NITI Aayog released a discussion paper on AI strategy in India. According to its discussion, the government of India will focus on implementing AI solutions in 5 key areas.
- Healthcare – to increase affordability and quality of healthcare services provided to the citizens.
- Agriculture – Increase farmers productivity and reduce wastage.
- Education – Improved access to quality education
- Smart Cities and Infrastructure: efficient and connectivity for the burgeoning urban population
- Smart Mobility and Transportation: smarter and safer modes of transportation and better traffic and congestion problems
NITI Aayog chief Amitabh Kant says,”The paper gives many disruptive suggestion including one to utilize market place models for data, annotation, and deployable solutions in AI. We need to democratise access to and development of this technology”
The paper also proposed a two-tiered structure to address India’s AI research aspirations:
- Centre of Research Excellence (CORE) focused on developing a better understanding of existing core research and pushing technology frontiers through creation of new knowledge
- International Centers of Transformational AI (ICTAI) with a mandate of developing and deploying application-based research. Private sector collaboration is envisioned to be a key aspect of ICTAIs.

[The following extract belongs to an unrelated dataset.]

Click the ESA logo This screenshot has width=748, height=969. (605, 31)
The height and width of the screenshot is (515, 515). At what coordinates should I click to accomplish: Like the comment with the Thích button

Recently, a startup named One Fourth Labs, started by two IIT Madras professors Mitesh Khapra and Pratyush Kumar have started a four month course on deep learning that focuses on solving India specific problems. Their course can be taken by students as well as professionals. Students have to pay 1180 INR and professionals, 5900 INR. The course commences from 1st Feb.
From multiple perspectives, AI in India is being promoted. But what’s concerning is how well we do in comparison to other nations in this so-called fourth Industrial Revolution. There are hundreds of issues lying around in our countries for years. Can technology be answers to these questions?